*** Begin section ***

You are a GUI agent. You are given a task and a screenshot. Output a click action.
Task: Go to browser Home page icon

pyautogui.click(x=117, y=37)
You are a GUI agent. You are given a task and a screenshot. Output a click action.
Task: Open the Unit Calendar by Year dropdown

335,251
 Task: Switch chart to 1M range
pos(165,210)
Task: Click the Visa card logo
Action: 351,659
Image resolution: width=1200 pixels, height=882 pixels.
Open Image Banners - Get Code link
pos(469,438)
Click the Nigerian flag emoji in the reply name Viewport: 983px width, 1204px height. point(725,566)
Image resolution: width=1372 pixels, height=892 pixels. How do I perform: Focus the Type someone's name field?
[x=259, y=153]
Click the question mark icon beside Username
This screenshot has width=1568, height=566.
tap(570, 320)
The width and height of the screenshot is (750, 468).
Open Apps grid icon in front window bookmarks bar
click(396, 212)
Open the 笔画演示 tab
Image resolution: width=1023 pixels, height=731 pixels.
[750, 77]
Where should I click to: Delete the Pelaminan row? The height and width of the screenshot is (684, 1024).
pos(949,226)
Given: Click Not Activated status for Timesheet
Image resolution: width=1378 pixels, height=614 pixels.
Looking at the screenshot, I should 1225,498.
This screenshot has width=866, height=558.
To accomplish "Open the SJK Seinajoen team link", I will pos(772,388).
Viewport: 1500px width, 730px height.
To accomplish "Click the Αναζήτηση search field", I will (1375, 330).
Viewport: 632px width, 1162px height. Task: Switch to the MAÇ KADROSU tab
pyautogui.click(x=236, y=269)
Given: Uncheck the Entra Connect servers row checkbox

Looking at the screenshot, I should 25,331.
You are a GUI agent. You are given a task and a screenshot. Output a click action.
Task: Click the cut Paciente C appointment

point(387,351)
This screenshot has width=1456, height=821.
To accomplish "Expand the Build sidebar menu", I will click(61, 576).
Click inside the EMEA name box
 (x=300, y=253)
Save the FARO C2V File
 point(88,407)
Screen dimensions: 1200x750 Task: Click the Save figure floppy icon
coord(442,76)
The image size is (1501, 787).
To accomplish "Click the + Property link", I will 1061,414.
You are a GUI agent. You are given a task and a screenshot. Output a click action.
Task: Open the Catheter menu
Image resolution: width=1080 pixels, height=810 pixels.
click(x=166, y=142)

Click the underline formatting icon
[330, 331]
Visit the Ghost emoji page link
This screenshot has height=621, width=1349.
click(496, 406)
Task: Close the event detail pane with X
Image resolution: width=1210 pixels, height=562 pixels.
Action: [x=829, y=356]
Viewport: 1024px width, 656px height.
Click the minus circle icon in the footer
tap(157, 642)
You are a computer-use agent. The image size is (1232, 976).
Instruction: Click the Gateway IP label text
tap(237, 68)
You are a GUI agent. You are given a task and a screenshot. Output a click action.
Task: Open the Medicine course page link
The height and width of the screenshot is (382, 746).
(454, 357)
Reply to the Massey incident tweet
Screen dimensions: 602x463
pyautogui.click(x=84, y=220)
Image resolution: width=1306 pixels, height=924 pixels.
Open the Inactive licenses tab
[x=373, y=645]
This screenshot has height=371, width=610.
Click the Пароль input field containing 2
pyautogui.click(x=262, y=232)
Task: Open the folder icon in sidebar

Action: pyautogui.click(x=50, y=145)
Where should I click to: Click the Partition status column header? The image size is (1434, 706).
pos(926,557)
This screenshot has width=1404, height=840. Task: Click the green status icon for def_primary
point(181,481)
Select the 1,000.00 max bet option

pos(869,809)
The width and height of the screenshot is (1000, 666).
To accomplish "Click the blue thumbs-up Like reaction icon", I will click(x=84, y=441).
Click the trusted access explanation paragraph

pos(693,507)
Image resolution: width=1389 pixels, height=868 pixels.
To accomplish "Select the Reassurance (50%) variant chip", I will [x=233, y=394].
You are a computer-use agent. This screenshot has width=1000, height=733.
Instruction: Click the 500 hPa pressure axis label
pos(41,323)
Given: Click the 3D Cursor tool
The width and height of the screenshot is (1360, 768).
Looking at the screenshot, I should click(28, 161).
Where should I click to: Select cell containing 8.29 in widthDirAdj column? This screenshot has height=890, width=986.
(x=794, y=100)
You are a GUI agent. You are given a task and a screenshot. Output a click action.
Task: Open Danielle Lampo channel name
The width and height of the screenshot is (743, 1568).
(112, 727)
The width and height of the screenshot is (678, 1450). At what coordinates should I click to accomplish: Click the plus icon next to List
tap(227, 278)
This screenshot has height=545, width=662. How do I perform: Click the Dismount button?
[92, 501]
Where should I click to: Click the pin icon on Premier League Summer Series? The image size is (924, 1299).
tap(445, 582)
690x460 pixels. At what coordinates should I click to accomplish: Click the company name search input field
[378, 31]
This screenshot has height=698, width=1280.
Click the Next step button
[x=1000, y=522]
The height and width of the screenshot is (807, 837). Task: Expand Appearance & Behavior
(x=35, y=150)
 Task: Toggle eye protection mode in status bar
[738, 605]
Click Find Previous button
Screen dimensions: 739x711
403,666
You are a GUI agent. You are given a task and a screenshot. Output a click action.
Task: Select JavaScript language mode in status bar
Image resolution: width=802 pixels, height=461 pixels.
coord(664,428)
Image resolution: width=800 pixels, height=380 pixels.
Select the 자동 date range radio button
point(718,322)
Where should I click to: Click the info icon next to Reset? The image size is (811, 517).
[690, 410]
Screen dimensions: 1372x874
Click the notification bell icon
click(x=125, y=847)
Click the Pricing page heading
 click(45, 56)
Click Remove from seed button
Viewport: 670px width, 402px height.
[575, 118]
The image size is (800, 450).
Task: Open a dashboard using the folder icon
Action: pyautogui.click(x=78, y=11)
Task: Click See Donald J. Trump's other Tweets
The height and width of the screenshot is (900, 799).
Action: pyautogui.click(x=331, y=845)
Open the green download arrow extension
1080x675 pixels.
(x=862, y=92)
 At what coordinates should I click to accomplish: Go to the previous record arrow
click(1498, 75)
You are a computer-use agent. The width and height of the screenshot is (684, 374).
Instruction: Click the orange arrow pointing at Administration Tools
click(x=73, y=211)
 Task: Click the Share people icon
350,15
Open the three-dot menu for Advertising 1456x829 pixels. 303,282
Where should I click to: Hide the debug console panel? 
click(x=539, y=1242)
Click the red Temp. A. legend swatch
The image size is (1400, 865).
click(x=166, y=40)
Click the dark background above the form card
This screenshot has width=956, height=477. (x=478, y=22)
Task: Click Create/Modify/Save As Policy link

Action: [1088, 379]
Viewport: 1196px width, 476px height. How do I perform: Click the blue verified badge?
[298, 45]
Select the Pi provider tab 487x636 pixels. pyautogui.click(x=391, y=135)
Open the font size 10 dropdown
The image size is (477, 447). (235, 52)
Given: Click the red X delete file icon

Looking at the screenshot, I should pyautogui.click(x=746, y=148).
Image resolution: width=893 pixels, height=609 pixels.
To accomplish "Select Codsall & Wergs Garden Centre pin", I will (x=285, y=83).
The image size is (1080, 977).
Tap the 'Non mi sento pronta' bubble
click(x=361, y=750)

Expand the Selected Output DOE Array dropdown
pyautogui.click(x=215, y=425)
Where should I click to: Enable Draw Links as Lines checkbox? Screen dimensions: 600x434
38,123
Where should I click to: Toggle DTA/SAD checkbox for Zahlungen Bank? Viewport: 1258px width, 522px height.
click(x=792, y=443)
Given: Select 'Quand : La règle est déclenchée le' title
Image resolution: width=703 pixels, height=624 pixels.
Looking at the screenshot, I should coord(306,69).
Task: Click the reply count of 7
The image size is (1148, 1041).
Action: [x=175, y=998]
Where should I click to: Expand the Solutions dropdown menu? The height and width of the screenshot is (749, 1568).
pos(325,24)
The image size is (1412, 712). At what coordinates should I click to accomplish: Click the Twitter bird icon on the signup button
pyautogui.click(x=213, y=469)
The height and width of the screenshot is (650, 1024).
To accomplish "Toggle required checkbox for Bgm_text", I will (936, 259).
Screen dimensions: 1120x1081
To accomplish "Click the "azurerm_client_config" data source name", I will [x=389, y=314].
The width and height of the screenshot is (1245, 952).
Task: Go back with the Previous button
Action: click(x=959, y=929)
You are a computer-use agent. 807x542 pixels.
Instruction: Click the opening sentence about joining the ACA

*** End section ***

§ **What you should do**:
Going through the records, work out how many lines contain the word "computer". Please answer with the number only.

§ **Answer area**:
4